-------- DOCUMENT SEGMENT --------
We also visited several "panaderias" (bakeries) and drank plenty of local espressos and freshly squeezed juices. We even ate at a vegetarian restaurant - I haven't seen one of those since we left home!
  
Big Smiles for a Vegetarian Restaurant!
Hotel Breakfast
For dinner we went to the grocery store and picked up a variety of delicious foods and ate in our hotel room while watching TV!!! The only thing in English was a marathon of "Elementary" with Lucy Liu - when you haven't watched TV in 8 months you're not picky ;)  We swam in the hotel pool and had multiple long hot showers and slept in air conditioning.
Luxury

We got up the next morning to an incredible breakfast of eggs, fresh bread, homemade jam, all you can drink lattes, fruit salad and fresh juices. It was a little slice of heaven! We did some shopping and toured a rum distillery and then headed back to our boat in Las Salinas.

From there we headed to Boca Chica, a touristy town full of resorts and small hotels. On our way there we sailed past a pod of about 30 Pilot whales!! They were right next to the boat and just floating around with their funny melon heads. We didn't have our camera on deck and I was afraid I would miss them if I came down to get it so unfortunately we didn't get any photos. Once we arrived in Boca Chica we walked around the shops and ate breakfast out.
--------
## STATED GOAL 1
Answer these questions about the travel account:
(a) What was the only thing in English on the hotel TV?
(b) Where was the boat that they returned to after touring the rum distillery?
(c) About how many Pilot whales did they sail past on the way to Boca Chica?
The travel account and the entries that come after it were taken from separate, unrelated sources.
-------- RECORDS FOR PROCESSING --------
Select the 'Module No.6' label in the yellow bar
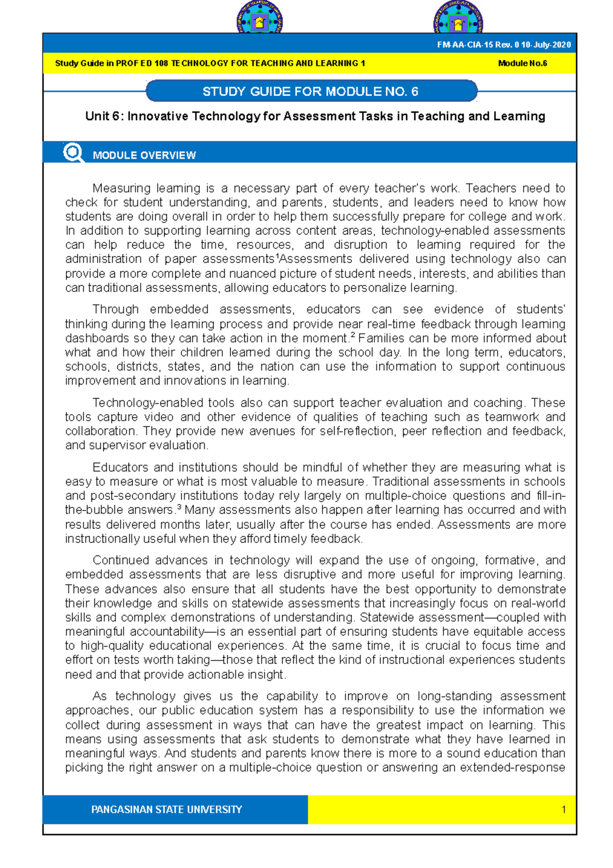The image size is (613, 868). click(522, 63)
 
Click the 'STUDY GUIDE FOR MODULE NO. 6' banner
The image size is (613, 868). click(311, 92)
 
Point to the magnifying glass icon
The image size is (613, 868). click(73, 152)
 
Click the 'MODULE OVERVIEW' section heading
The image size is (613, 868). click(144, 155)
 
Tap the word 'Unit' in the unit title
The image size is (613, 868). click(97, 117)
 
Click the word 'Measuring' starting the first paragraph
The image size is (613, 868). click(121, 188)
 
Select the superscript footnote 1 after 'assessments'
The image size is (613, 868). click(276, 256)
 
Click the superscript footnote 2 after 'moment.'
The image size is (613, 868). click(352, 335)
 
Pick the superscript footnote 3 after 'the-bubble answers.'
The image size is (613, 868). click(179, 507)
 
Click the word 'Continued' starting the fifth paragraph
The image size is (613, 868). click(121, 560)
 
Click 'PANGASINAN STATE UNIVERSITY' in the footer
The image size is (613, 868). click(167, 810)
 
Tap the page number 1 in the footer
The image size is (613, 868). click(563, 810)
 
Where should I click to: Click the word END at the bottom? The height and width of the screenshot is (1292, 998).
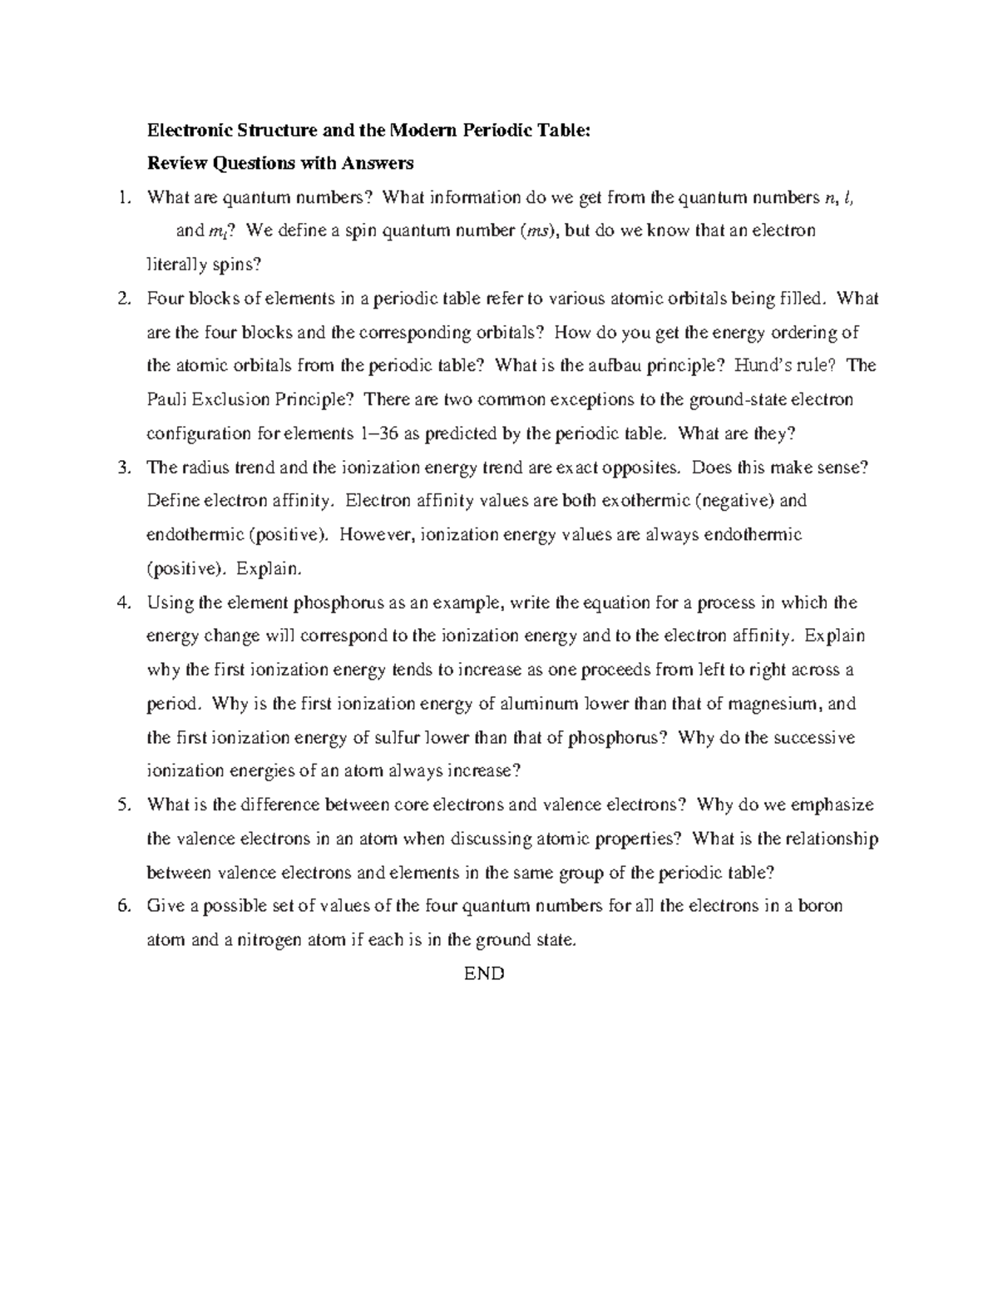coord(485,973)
--------
-------- RECORDS FOR PROCESSING --------
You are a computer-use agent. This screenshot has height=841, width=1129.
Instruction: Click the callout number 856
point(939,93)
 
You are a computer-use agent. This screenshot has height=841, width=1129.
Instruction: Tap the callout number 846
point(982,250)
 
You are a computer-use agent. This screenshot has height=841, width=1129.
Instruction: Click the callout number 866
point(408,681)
--------
-------- RECORDS FOR PROCESSING --------
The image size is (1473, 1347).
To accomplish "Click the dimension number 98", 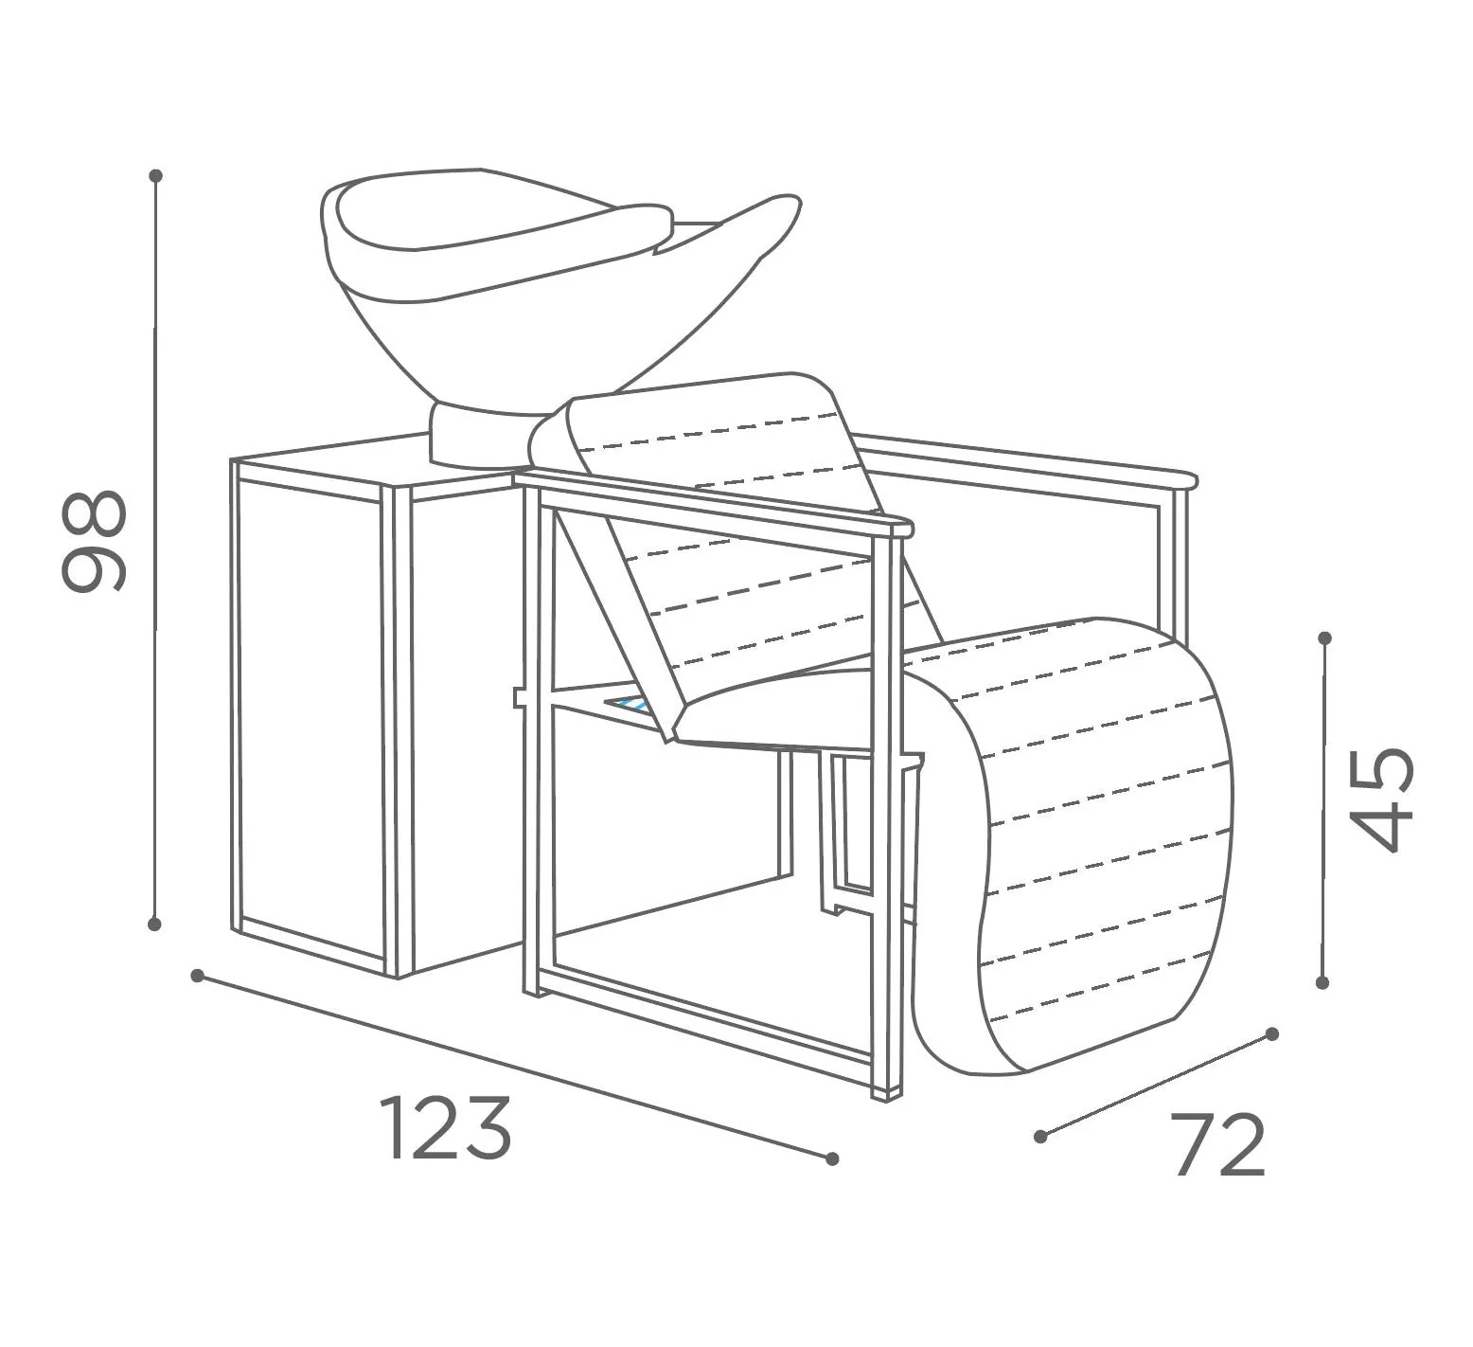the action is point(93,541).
--------
## STATED GOAL 2
In the entries, convert the part that opens with the line containing "Tap the page number 1 in the footer" and closes with the line containing "coord(485,973)" into a numbered list. Skip the blank lines, and omit the pictures from your answer.

## TASK ANSWER 1
(a) A marathon of "Elementary" with Lucy Liu.
(b) Las Salinas.
(c) About 30.

## TASK ANSWER 2
1. Tap the page number 1 in the footer
2. The image size is (613, 868). click(563, 810)
3. Where should I click to: Click the word END at the bottom? The height and width of the screenshot is (1292, 998).
4. coord(485,973)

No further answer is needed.